The other day I said to somebody that “it’s a political process” and he replied “you mean he has a hidden agenda.”
I think the word politics names the process by which many parties with widely divergent world views attempt to find common ground so they can get something done. That search is the key. So when I say “political process” I mean that the parties are still searching; but that they are still in the same room trying.
Lots of people hate that room for quite a laundry list of reasons. First off it appears that nothing gets done in there. Attempting to find common cause is what gets done in there. It’s risky hard work. There is huge risk that you spend resources and fail to find common cause. There is risk that spend resources, find what you think is common cause, and then latter you discover it wasn’t strong enough to stand the buffetting of future work. Always there is the risk that the guy in the room won’t be able to deliver his constituency. All that raise the risk that the game your playing is a short term rather than a long term one; which only makes the possiblity of defections higher.

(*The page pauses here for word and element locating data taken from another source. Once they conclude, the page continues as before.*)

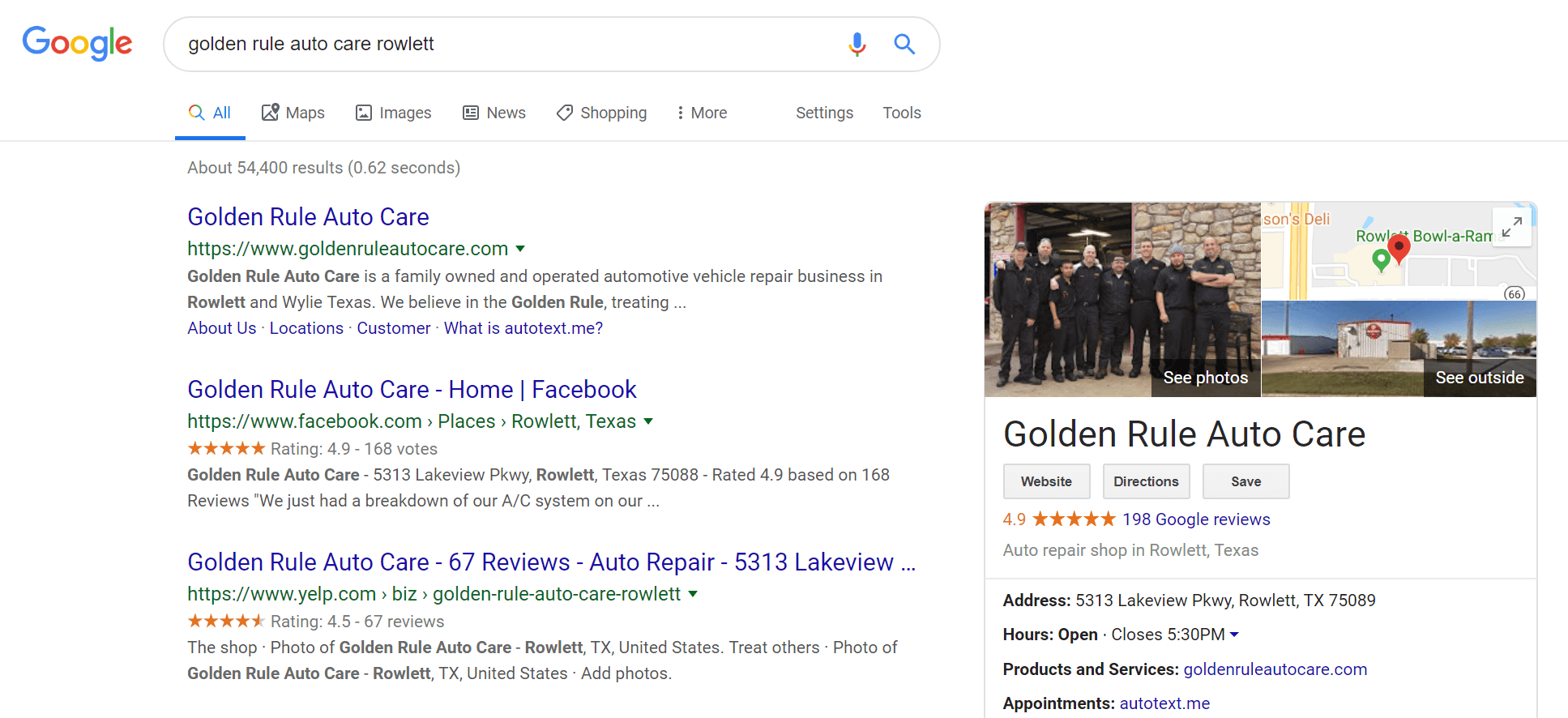
Task: Expand the goldenruleautocare.com URL dropdown arrow
Action: point(520,249)
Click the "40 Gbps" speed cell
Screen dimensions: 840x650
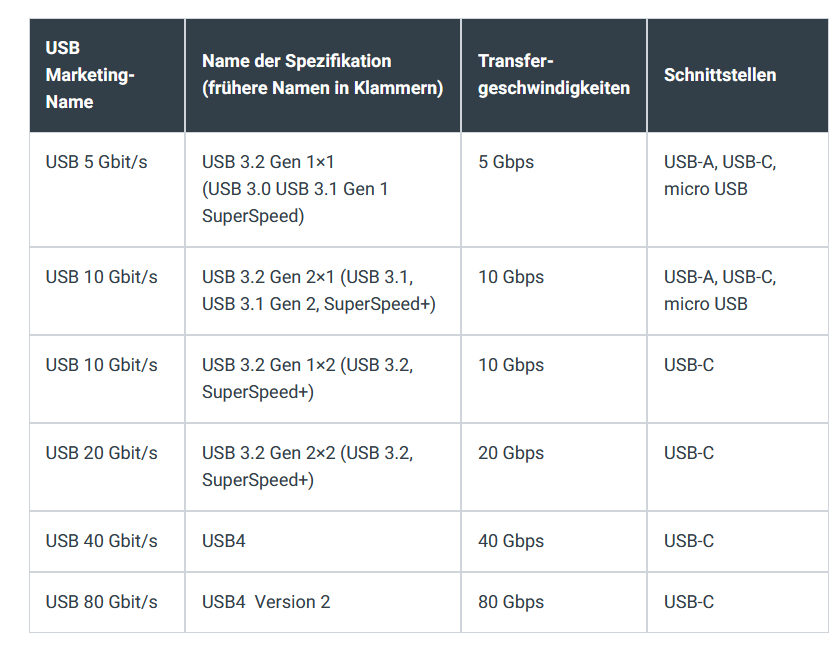(511, 541)
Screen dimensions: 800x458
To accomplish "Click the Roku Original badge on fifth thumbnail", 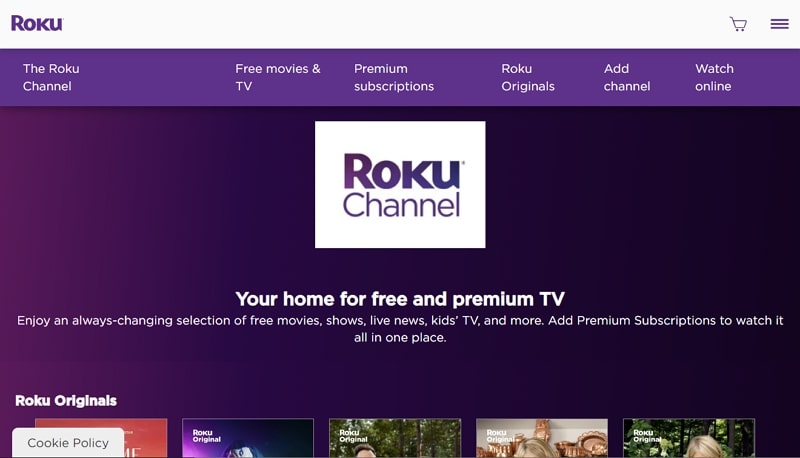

If people all see the world in the same way then you wouldn’t have a problem you wouldn’t need to go into a room and try to find some common cause. In such rooms the puzzle is to figure out what the other guy can see that you can’t. In retrospect I find it amusing to realise that the difficulty of that work makes it always appear that the other guy is hiding something. It is rare that people know what they know. It’s even more rare that they know what you need to know.